2012年12月19日(水)読売日本交響楽団 第555回サントリーホール名曲シリーズ

 常任指揮者のシルヴァン・カンブルランが、満を持してベートーヴェンの「交響曲第9番」を振った。聴いたのは全6公演の初日。
 「第九」では、第3楽章までの交響曲が第4楽章の前半で否定され、それに代わり声楽・軍楽・教会音楽とその三者の融合体とが導入される。富裕層の慰みもの「交響曲」が否定され、「シラーの書いた飲み屋歌」「歩兵の行進曲」「御堂に響く聖歌」がひとつになる。
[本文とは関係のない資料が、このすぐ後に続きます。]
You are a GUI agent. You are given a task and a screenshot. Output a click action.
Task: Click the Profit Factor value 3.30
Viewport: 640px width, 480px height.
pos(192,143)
つまり、ベートーヴェンの目指した社会が音楽上で実現しているというわけだ。
 カンブルランはその流れを、サックバット風の音色で彫琢してみせた。サックバットとはトロンボーンの前身で教会の楽器。第4楽章の第595小節以下では、聖歌に似た男声の単旋律唱をトロンボーンが同じ旋律で下支えする。カンブルランはこのトロンボーンをサックバット風、つまり派手さと音量を抑え、人声に近い音色に差配することで、擬似的に教会堂を出現させた。それにより前後の軍楽、すなわちピッコロとコントラファゴットの世俗性がいや増すというカラクリ。音楽の説得力が高いので、聖と俗とその両者に足場を持つ人間とが最終的に融合するというベートーヴェンの理想論にも鼻白まずに済む。
 さて、こうした指揮者の解釈に管弦楽、合唱、独唱陣が必ずしもついてこられたわけではない。初日の恨みが残る。だが、カンブルランの意図がはっきりと伝わってきた以上、当夜の演奏が佳演だったことは論をまたない。